Musings on Memoir Writing

As I sit and reflect on the last six months of memoir writing I’m struck by how how much my landscape (emotional and environmental) changes over the six month period spanning December through June.

In January it feels dark all the time. Where the sparkle and warmth of the holiday season are gone they’ve left behind late sunrises, early sunsets and all around feeling of grayness in the skies and my mind. I don’t find the time to be as depressing as my description might suggest. I’m one to fully embrace the time to move slowly, look inward, and be still enough to spot the tiny seedlings of inspiration as they just break through the husk of their seeds or the line where the soil meets the air.

In June sunshine is abundant. The sun is up and awake before me and goes to bed just shortly before I do. At nearly 9pm the sky is still lit a bright indigo color even though the sunlight itself is no longer illuminating the air around me. The school year is nearly over and the excitement of Summer fun is in the air.

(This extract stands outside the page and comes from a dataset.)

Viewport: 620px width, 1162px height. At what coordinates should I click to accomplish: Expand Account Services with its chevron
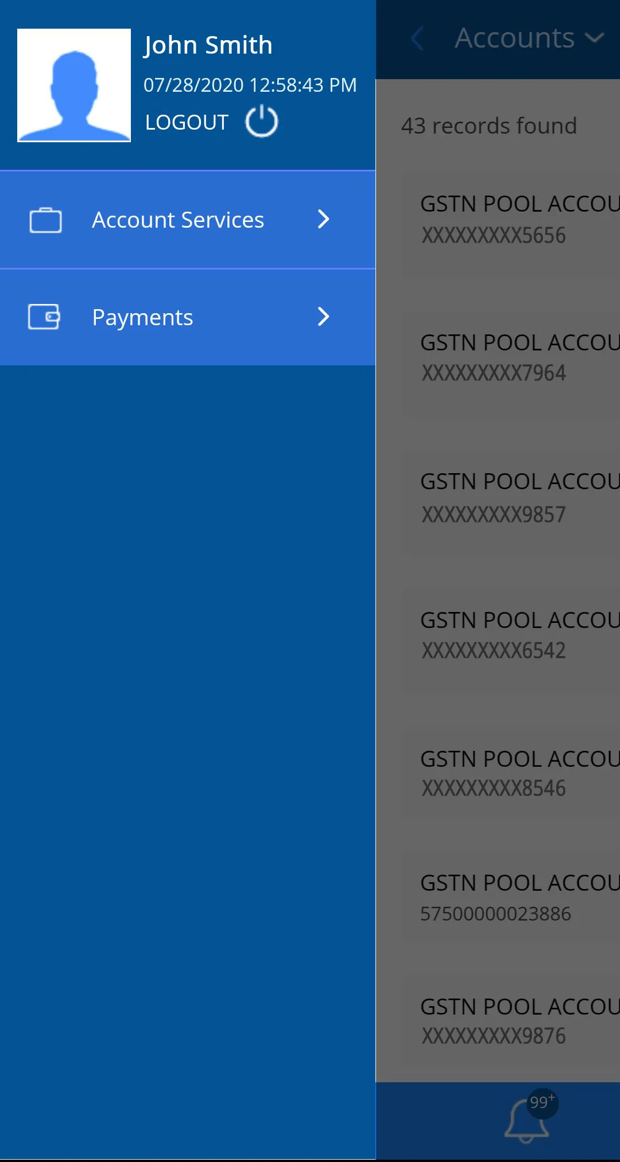click(x=324, y=219)
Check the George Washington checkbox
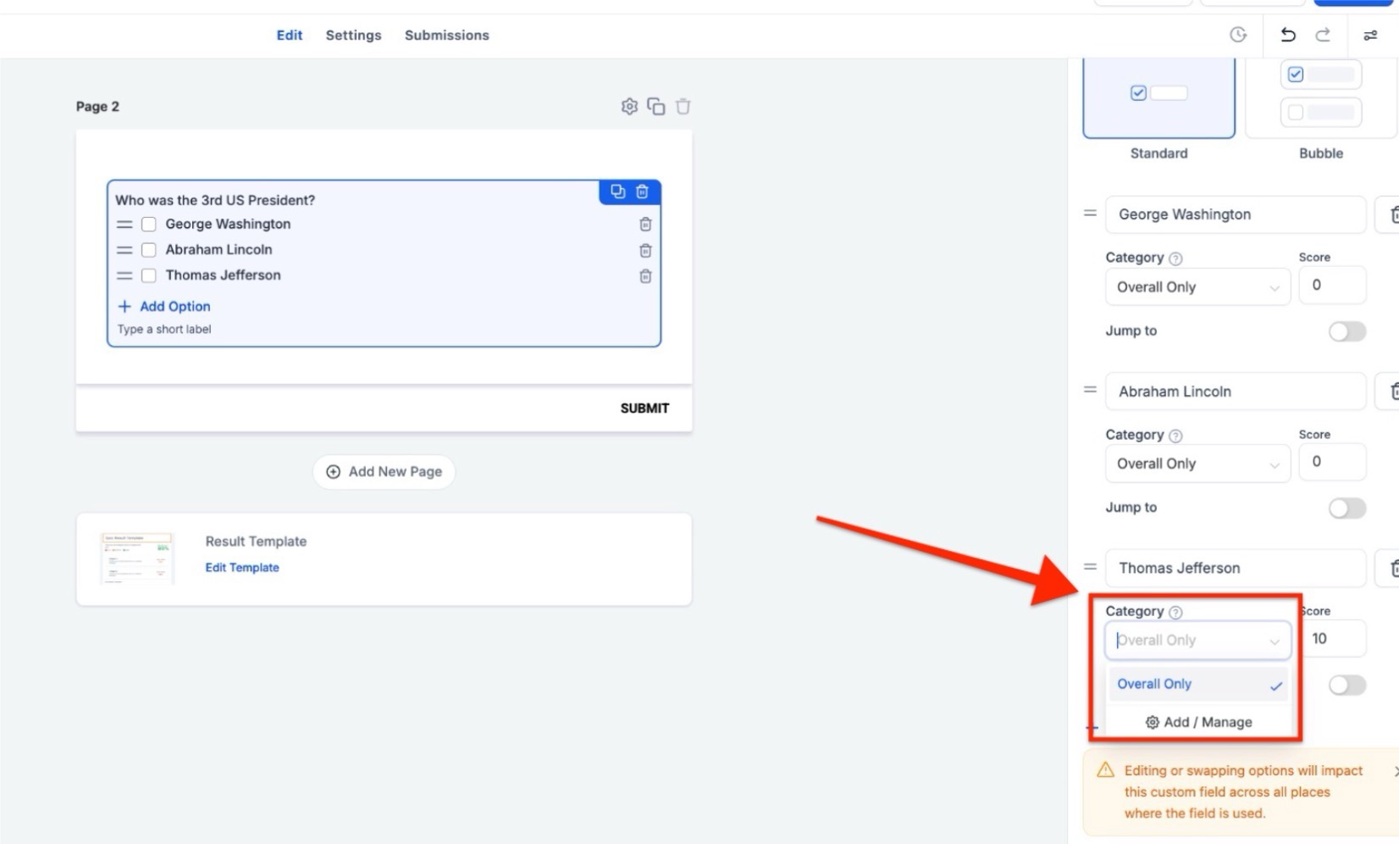The image size is (1399, 844). tap(149, 225)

It’s as if the months of January through June are when the earth is inhaling. Taking a slow, deep breath filling herself with life giving oxygen. Going from being depleted into bursting alive with the most energy she will have all year. In July the exhale will begin, the breath cresting and pausing at the point where June becomes July and the promise of Summer becomes the sunburnt skinned reality of heat. The colors, while still vibrant, will be hyper lit as light bulbs giving one final flare before popping and burning out.

Writing a memoir during the inhale has been an exhilarating and sometimes painful experience. January’s slow pace allowed the rate at which my words flew from mind to page to feel like a mad dash to the finish. As the pace of the world quickened and the pace of my writing slowed I felt disturbingly out of sync with my surroundings. As earth’s lungs were filling to bursting with life and plants I’d never noticed before were blooming into magnificently colored flowers I wanted to give up. My writing was flat, dull, and gray. January writing in June. But in the power of the inhaling earth was the opportunity to come along at any moment. I was reinvigorated by a conversation with my coach and my writing bloomed along with all these flowering plants.

Beginning the month of June having written 49,000 of my 60,000 word goal I notice a spaciousness inside me that wasn’t there before. The pages of my memoir have been inhaling and taking from me words that give it life. As they near the point of fullness and need to pause, rest and begin the exhale I am frightened. I’ve never felt this spaciousness before, never lived without the words of this story residing my cells. What will do I now to feel full (besides binge eat junk food and pretend not to know why I’m doing it)?

I won’t. Fullness, while it was the goal or aim or sometimes unintended, but comfortably familiar result of my choices… is no longer the goal. Having emptied the story onto the page I choose to learn to live with the uncomfortable silence that’s left behind. Silence that was once white noise blocking out access to other stories, ideas, and experiences. It’s a whole new world inside my head now. Just in time for the earth to finish her inhale and begin the meandering exhale again. Pushing the old, used up air out and staying quiet inside to just listen.

I can’t wait to hear what will show up.